History is full of lost legends, I said. Ancient geographers recorded, for example, the land of the Wakwak, where human beings grow on trees. The boys laughed. Once the world was full of such stories. The City of Brass had two gleaming towers of beaten metal. From a distance they resembled blazing fires on the horizon. It was perched on the rocky edge of the Great Ocean of Darkness. There was no entrance to the city. Many people tried to get in and failed. Finally, a brave and intrepid amir managed to penetrate the high walls. He found all the inhabitants dead, the city strewn with corpses so handsome and lifelike it was as though they had just stopped what they were doing a moment before. In the innermost chambers of the royal palace they found the queen. Alongside her was a letter explaining that they had died of hunger. But how? It made no sense for them to have perished when surrounded by so much wealth. Soon after that I lost my job.

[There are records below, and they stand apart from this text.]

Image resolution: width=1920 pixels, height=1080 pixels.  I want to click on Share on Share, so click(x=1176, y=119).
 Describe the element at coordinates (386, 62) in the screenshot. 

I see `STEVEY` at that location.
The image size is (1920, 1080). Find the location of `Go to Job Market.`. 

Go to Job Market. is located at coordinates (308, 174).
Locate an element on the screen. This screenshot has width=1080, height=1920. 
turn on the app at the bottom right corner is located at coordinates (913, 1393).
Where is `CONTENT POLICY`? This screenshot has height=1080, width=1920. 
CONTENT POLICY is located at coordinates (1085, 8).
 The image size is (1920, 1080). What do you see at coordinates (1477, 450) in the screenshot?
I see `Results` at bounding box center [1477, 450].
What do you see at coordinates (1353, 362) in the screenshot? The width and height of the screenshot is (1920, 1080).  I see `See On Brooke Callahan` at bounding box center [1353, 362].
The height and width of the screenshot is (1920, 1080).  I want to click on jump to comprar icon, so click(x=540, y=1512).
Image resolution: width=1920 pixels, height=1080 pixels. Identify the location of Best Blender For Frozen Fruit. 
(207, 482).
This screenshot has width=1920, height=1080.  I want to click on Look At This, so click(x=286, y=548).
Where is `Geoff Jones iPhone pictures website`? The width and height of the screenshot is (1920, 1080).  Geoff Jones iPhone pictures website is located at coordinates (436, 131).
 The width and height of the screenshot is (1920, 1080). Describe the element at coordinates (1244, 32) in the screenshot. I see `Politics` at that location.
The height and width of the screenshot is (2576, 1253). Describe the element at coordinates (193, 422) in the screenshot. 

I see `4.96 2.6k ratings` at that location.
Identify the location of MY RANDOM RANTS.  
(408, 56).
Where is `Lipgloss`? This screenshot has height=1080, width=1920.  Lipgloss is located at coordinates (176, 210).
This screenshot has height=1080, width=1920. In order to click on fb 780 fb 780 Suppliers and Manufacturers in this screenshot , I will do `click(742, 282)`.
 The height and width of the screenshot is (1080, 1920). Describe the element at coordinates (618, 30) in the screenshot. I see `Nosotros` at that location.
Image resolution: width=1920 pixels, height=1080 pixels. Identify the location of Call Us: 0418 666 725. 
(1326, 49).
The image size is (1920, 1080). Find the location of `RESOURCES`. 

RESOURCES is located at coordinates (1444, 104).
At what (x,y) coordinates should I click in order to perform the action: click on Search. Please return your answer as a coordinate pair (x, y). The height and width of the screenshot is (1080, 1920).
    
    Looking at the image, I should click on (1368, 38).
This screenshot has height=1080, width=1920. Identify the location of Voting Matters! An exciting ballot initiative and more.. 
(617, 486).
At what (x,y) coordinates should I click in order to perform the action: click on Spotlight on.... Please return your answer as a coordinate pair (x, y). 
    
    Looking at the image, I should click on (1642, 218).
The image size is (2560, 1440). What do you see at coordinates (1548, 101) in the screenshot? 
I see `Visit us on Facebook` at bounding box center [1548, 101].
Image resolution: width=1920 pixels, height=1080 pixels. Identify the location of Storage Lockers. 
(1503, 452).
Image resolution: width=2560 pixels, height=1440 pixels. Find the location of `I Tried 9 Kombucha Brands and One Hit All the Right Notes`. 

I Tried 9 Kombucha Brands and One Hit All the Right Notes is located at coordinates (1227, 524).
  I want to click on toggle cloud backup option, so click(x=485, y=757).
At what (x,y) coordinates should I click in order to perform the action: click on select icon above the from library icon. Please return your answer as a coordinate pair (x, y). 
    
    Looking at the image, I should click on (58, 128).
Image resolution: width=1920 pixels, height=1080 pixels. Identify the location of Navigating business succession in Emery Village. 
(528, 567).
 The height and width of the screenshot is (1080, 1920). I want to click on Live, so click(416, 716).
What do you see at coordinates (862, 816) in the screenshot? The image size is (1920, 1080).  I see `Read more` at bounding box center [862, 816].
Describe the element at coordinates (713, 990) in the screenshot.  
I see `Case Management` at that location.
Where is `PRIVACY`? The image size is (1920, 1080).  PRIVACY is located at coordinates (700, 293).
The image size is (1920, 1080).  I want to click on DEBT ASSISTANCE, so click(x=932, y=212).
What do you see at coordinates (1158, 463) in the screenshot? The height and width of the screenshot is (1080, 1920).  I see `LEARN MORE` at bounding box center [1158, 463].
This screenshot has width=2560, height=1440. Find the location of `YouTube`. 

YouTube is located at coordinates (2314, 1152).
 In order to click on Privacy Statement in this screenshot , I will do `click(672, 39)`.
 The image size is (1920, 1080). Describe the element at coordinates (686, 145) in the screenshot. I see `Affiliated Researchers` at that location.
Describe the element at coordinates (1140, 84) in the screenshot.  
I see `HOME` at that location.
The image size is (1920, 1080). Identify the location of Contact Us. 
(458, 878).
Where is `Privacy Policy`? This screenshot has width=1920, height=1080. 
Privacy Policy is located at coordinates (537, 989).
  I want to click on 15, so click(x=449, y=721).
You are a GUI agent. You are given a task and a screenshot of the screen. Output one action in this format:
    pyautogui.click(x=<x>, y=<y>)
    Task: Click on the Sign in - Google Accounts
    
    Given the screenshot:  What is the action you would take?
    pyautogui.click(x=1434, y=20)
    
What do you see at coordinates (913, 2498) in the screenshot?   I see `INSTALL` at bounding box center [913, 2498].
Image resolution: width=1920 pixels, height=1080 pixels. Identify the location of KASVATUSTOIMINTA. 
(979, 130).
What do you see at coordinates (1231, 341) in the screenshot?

The sky is an arch they say and we are the archers. We aim for the distant horizon and hope against hope. In the evenings a certain tranquillity returns to the world. This empty shell where the wind sounds its strange lament. As the light changes the tower seems to go through a range of transformations, like a chameleon. The world settles flat against its base when the magic hour comes again. As the shadows grow longer, flowing into one another, I get the strange feeling that there is something out there in the twilight behind the tower, something that remains just beyond my reach. Sometimes I stay too long and find myself picking my way home carefully, trying not to step on something nasty in the dark.